>> BEGIN Text provided

Dakar-18-Review Dakar 18 Review

   11/10/2018 at 15:29       Chris OToole       0 COMMENTS. - Score 3/5
 - PS4, Xbox One, Racing, Rally

Review by Rich Boulton.

 

The Dakar rally presents a fascinating challenge to translate into a game. The annual event covers thousands of miles over 11 days, with a variety of vehicles across harsh, open terrain and incredibly long individual stages. A great deal of the challenge is in the endurance itself, vehicle repairs, navigational challenges. Developers Big Moon have not chosen the path of least resistance in releasing Dakar 18. They could have simply created a slightly off-kilter rally game with quads, bikes, buggies, cars, and trucks. Instead they have chosen to share something far more ambitious, flawed, and intriguing.

Start the game up and you are treated to a spoken introduction by your co-driver, who begins to explain the basic concepts of the Dakar. You are to follow a series of GPS waypoints, instructions to lead you toward these are shown in the roadbook on screen, and delivered by your co-driver on a constant basis. The roadbook itself is split into a kilometre split, the ‘tulip’ which gives basic instructions relative to landmarks (if there are any) and ‘cap’ heading (degrees indicating which direction you should be pointed, and other information about the waypoint and upcoming warnings. At first this is all delivered in a clear, calm manner and makes remarkable sense, even for those of us who have no idea how the Dakar works. Then it continues, and continues, and your brain melts until there is only a dance of word-like sounds emerging from the TV speakers, carrying no meaning at all. Turns out the Dakar rally, and competing in it, is incredibly complicated, and you are receiving a crash course in all of the fundamentals in fast firing audible format.

>> END Text provided

→ Work to complete:
**a.** Repeat word for word the part of the Dakar 18 review from "Review by Rich" up to and including "flawed, and intriguing.".
**b.** Carry on writing the Dakar 18 review, picking up after its final sentence.
The material after this review stands apart from it.

>> BEGIN Source material

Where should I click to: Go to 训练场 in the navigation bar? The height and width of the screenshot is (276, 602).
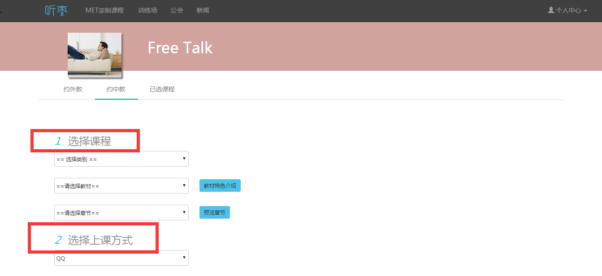[147, 10]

>> END Source material

→ Answers to each task:
**a.**
Review by Rich Boulton.

 

The Dakar rally presents a fascinating challenge to translate into a game. The annual event covers thousands of miles over 11 days, with a variety of vehicles across harsh, open terrain and incredibly long individual stages. A great deal of the challenge is in the endurance itself, vehicle repairs, navigational challenges. Developers Big Moon have not chosen the path of least resistance in releasing Dakar 18. They could have simply created a slightly off-kilter rally game with quads, bikes, buggies, cars, and trucks. Instead they have chosen to share something far more ambitious, flawed, and intriguing.

**b.**
Thankfully what follows is a series of qualifying stages that walk you through some of the concepts in action. To begin with your instructions will be limited to following the path, and by path you must understand that we are referring to some tracks in the sand. Soon though you will be asked to veer off to the side after the next waypoint, off the track and out into the untouched desert. Turn at the correct time, and point yourself toward the correct cap heading, otherwise you may find yourself travelling in entirely the wrong direction. The waypoints are close enough together in these stages that you won’t go too far wrong. Repeat these reckless behaviours in some of the real stages though and you can easily become lost in the vast wilderness.

Here is the game proper, and the reason you may want to pay attention. The way to win in Dakar 18 is not to put your foot down and get to the next waypoint at the highest speed possible. Attempting this will only get you lost and frustrated. Your orientation skills are what is tested most - how well can you listen to the instructions, read the tulip notes, keep a careful eye on your heading and any nearby landmarks. Notice there is no mention of driving yet, the actual act of propelling your vehicle forward is almost perfunctory. It’s a new experience in ‘racing’ games, and at its best extremely compelling. The world available here is incredibly massive. Forget about your Assassin’s Creed map, this will dwarf it. It’s mostly empty of course, but that’s the point. Follow a series of waypoints into the middle of the desert, and eventually you will crest the top of a dune, carefully dialling into the right cap. Doing this, at numerous points I felt something approaching awe, a nebulous feeling of being overwhelmed by the unending void of sand before me. It’s a melancholic feeling that you could fall into like a deep abyss, until you try getting up that next bloody hill, or your co-driver suddenly starts yelling “THIS IS NOT THE RIGHT CAP” into your ear.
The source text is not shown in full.